What is a faecal occult blood test?
Posted on 5 December 2017
Has your doctor recommended you have a faecal occult blood test to see if there’s blood in your stools? This test is used to diagnose bleeding disorders in your gut, including screening for early colon cancer. Get the lowdown here.
There are several medical conditions that may cause rectal bleeding, from haemorrhoids and gastro-enteritis to polyps and colon cancer (or bowel and colorectal cancer). Heavy bleeding in your gut is obvious, as it will show up in your faeces – and it should see you consulting your doctor immediately.

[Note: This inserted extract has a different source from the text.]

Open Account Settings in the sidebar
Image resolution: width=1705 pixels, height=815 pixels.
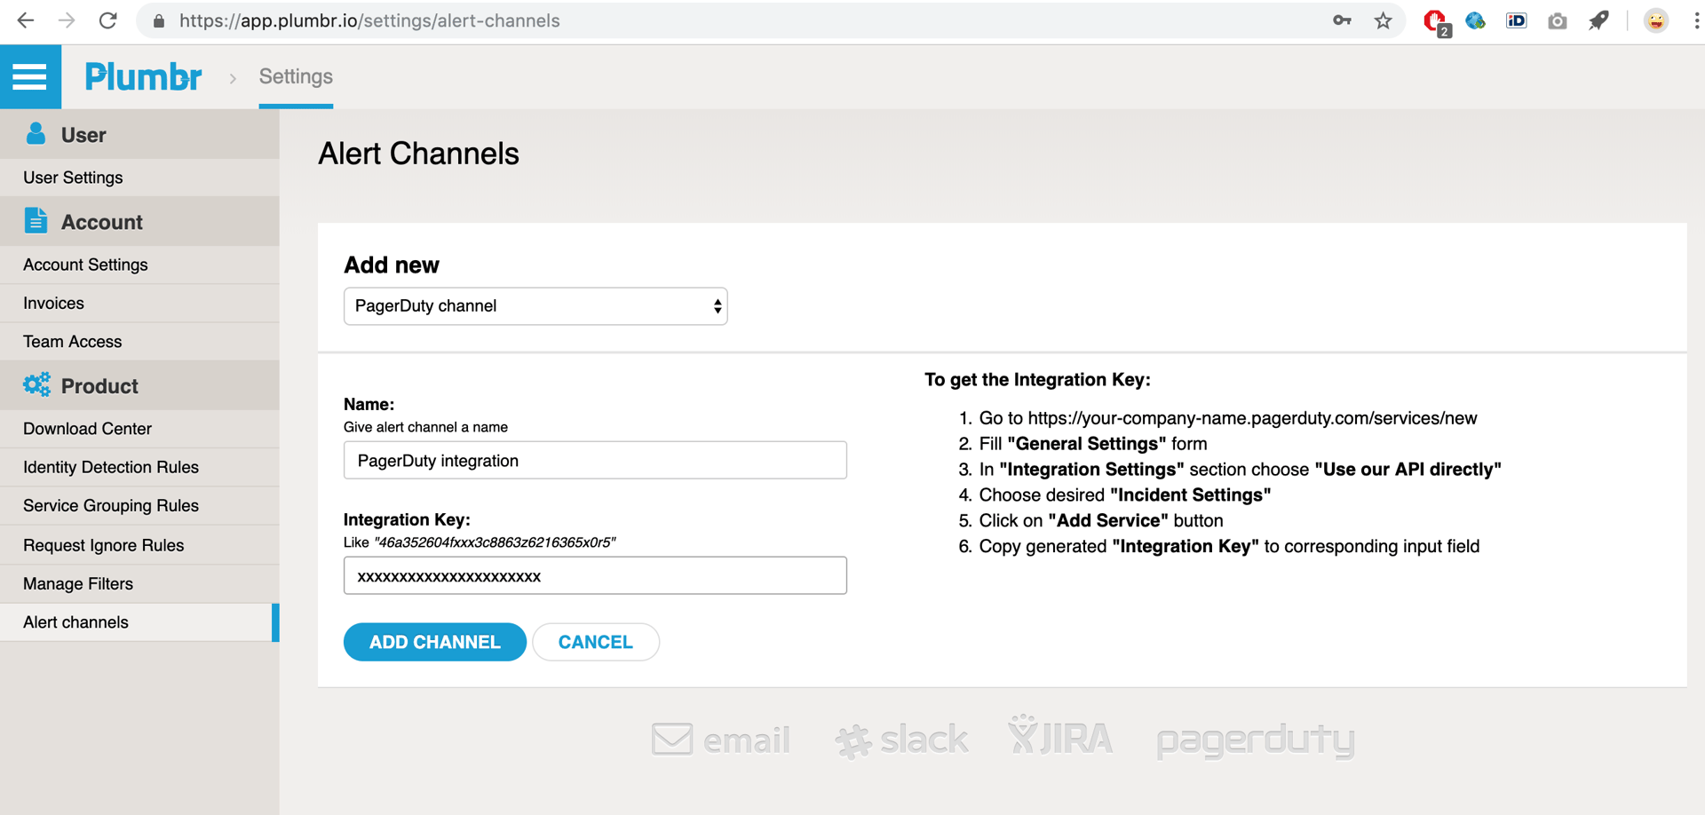[x=85, y=265]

However, there is blood that may be present in your stools that isn’t visible to the naked eye and can’t be seen in your stools, in the toilet or on toilet paper. This is called occult blood and it will need a faecal occult blood test to detect it, says Dr Philippus Nel (Jnr), a general surgeon at Mediclinic Kloof in Pretoria.

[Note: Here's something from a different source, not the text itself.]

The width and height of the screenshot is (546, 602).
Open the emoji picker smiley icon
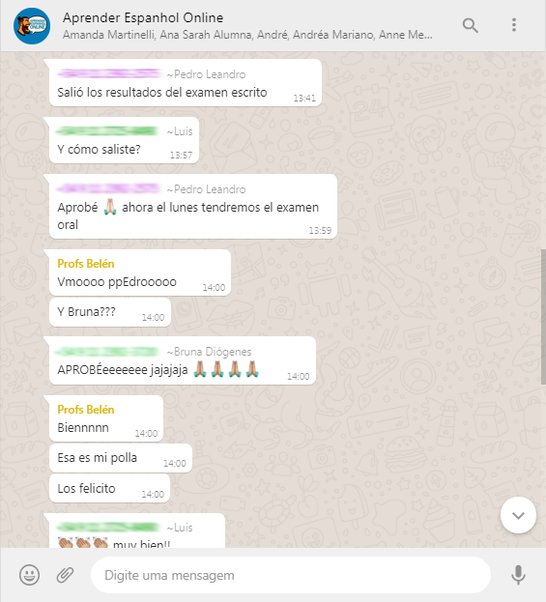(30, 575)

‘A test for occult blood in the faeces is an indirect stool sample-based test that can detect colonic neoplasms or tumours,’ he explains. ‘There are two types of faecal occult blood tests available: the gauaic-based faecal occult blood test (gFOBT) and the faecal immunochemical-based test (FIT), which outperforms the gFOBT in terms of sensitivity. Both are used as screening tools for colon cancer detection and prevention.’
When are faecal occult blood tests recommended?
There are two scenarios when it comes to the use of these tests. You may have symptoms that prompt them, such as vague intermittent abdominal pain, weight loss, sensation of bloating, nausea and/or vomiting, and fatigue with or without cardiac symptoms, explains Dr Nel.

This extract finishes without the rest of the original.